The inclusion/exclusion criteria of this study, as well as past studies, also warrants recommendations for further research: while the current study excluded the participation of individuals with previous diagnoses of eating disorders, it did not exclude participants with previous diagnoses of substance use disorders. Thus, excluding participants with a history of alcohol/substance use issues is thus necessary for future research, to avoid behaviours associated with alcohol misuse being reported as ‘Drunkorexia’. This exclusion criterion has not been considered in past research.

In terms of recommendations for future interventions, Drunkorexia or any disordered eating behaviours in response to alcohol consumption should be taken seriously by both healthcare providers and universities. The severity of both, disordered eating and risky alcohol behaviours, should not be overlooked and adequate education on the subjects should be introduced at school-age to prevent these behaviours developing in adolescence and early adulthood.
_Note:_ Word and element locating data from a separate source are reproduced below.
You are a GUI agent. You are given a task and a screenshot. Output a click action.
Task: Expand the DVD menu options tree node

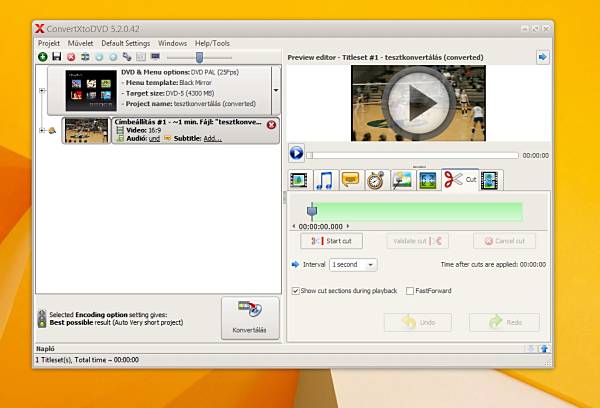coord(42,90)
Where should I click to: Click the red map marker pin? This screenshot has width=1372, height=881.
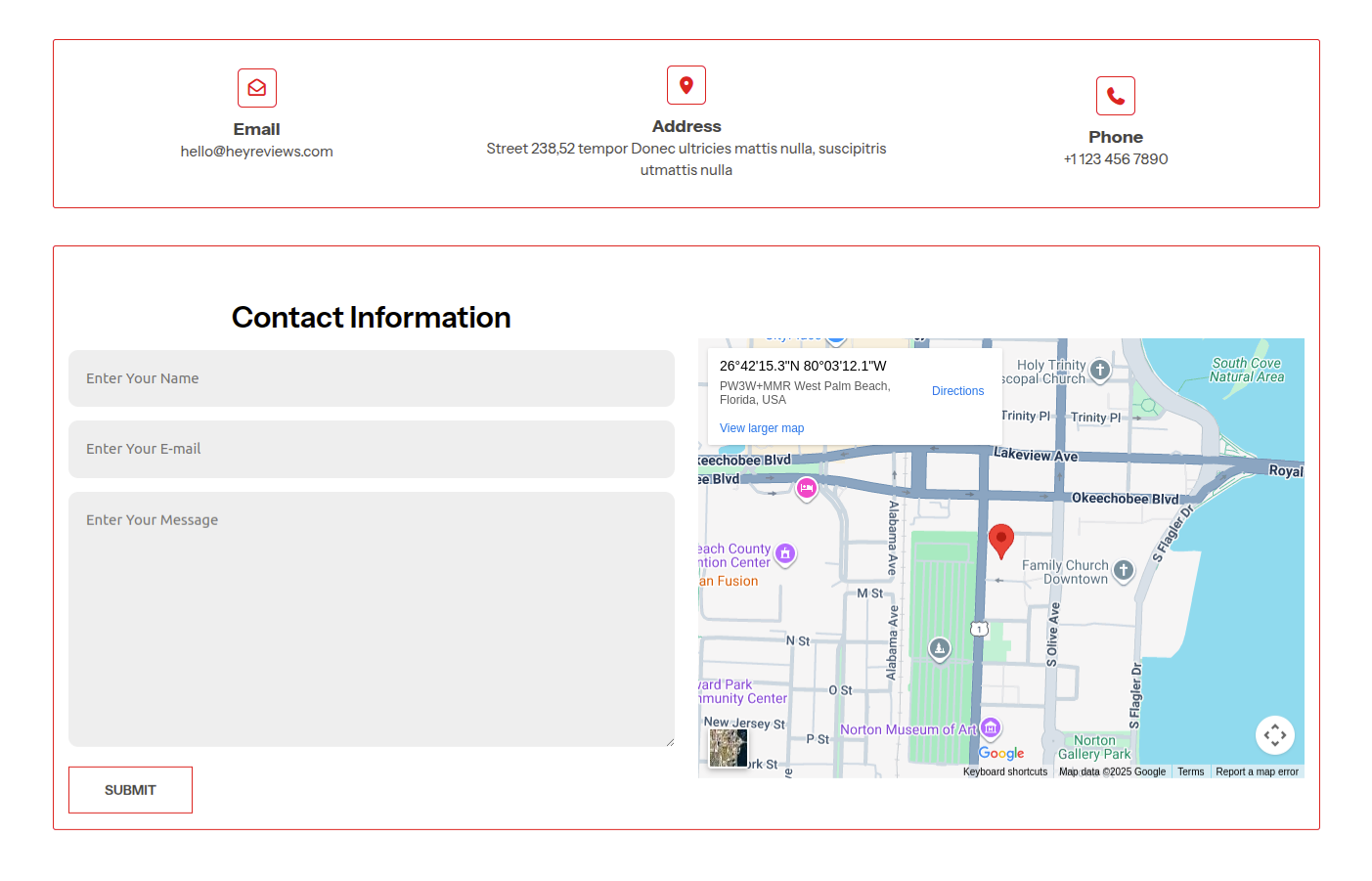pos(1000,540)
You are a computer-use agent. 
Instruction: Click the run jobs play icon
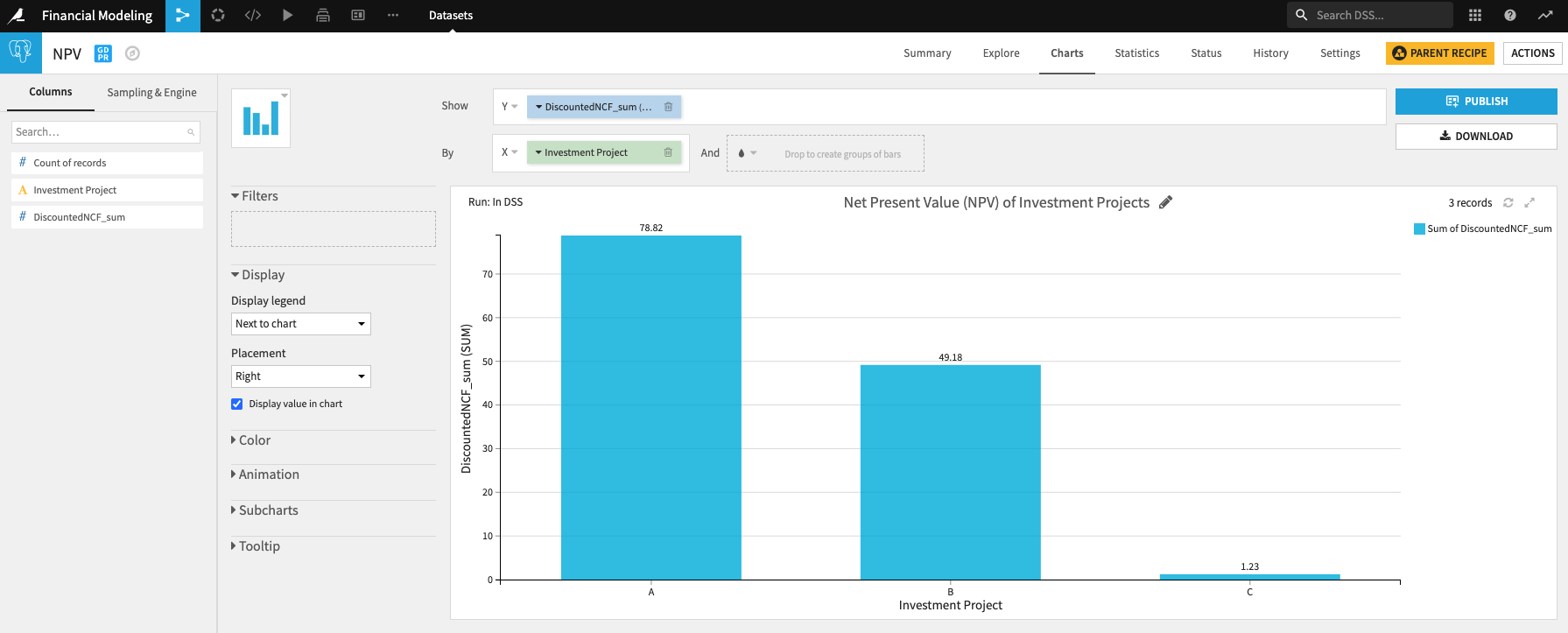point(287,16)
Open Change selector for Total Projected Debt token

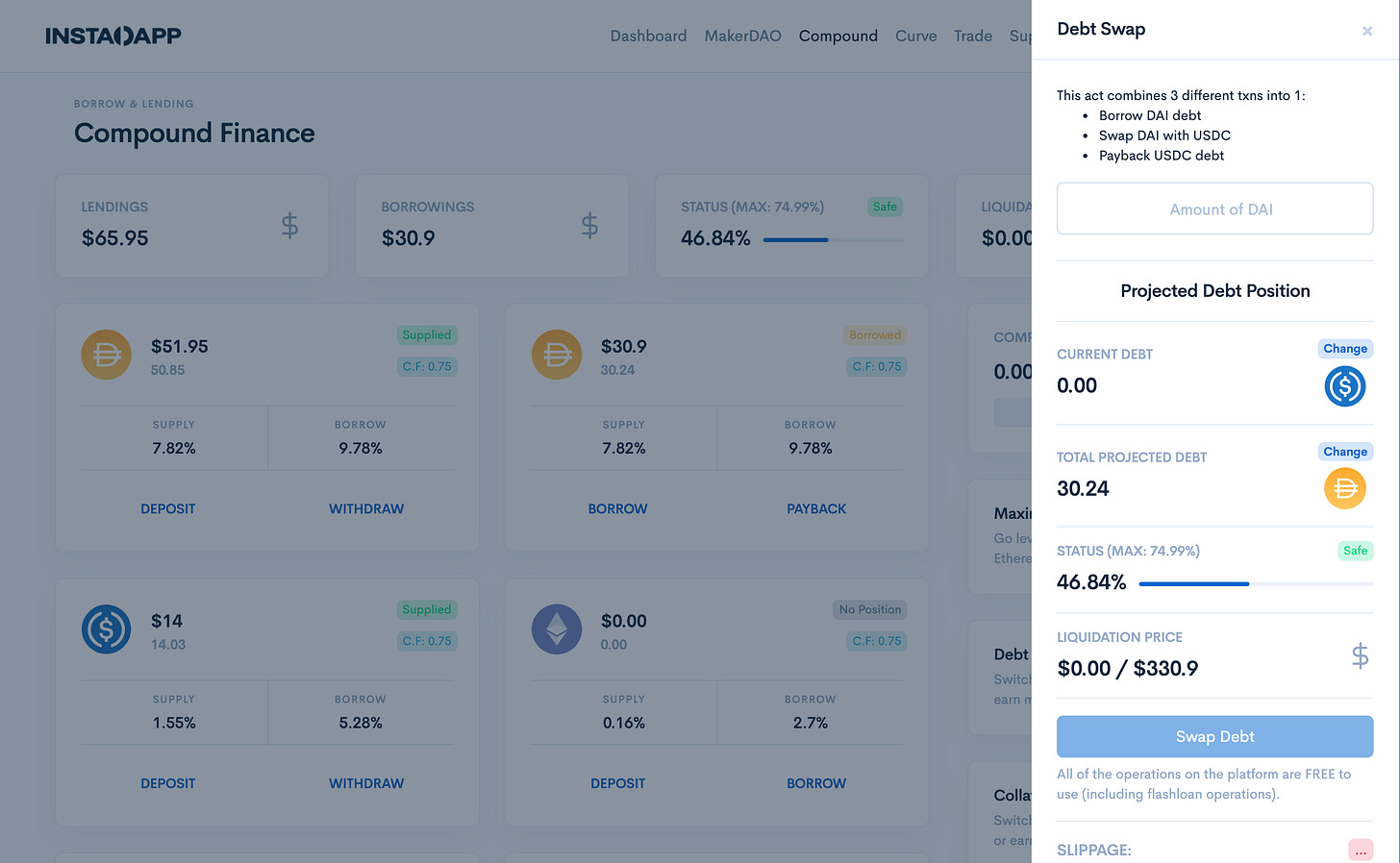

The present study indicates that both poor body esteem and increased sensation seeking, specifically appearance esteem and disinhibition, are predictors of Drunkorexia behaviour. It also provides further support for the classification of Drunkorexia: the results support Choquette et al.’s [17] argument that Drunkorexia should be viewed as an eating disturbance, as a result of alcohol (or a Food and Alcohol Disturbance), rather than a clinical disorder (eating disorder, substance use disorder). In addition, the results provide support that thus warrants immediate research and clinical attention due to the prevalence of Drunkorexia across groups, considering damaging nature of compensatory behaviours prior, or in response, to alcohol consumption.

In summary, the results suggest the need for further research into motivations behind these complex behaviours, as well as the need for interventions across all occupations, not just limiting them to students.

What is already known about the subject?

Restricted eating in response to alcohol consumption has been labelled Drunkorexia. Prevalence in non-student samples & motivators behind Drunkorexia are currently unclear.

What does this study add?

Students, previous students & non-students were equally as likely to engage in Drunkorexia. Low body esteem & high sensation seeking tendencies were significant predictors.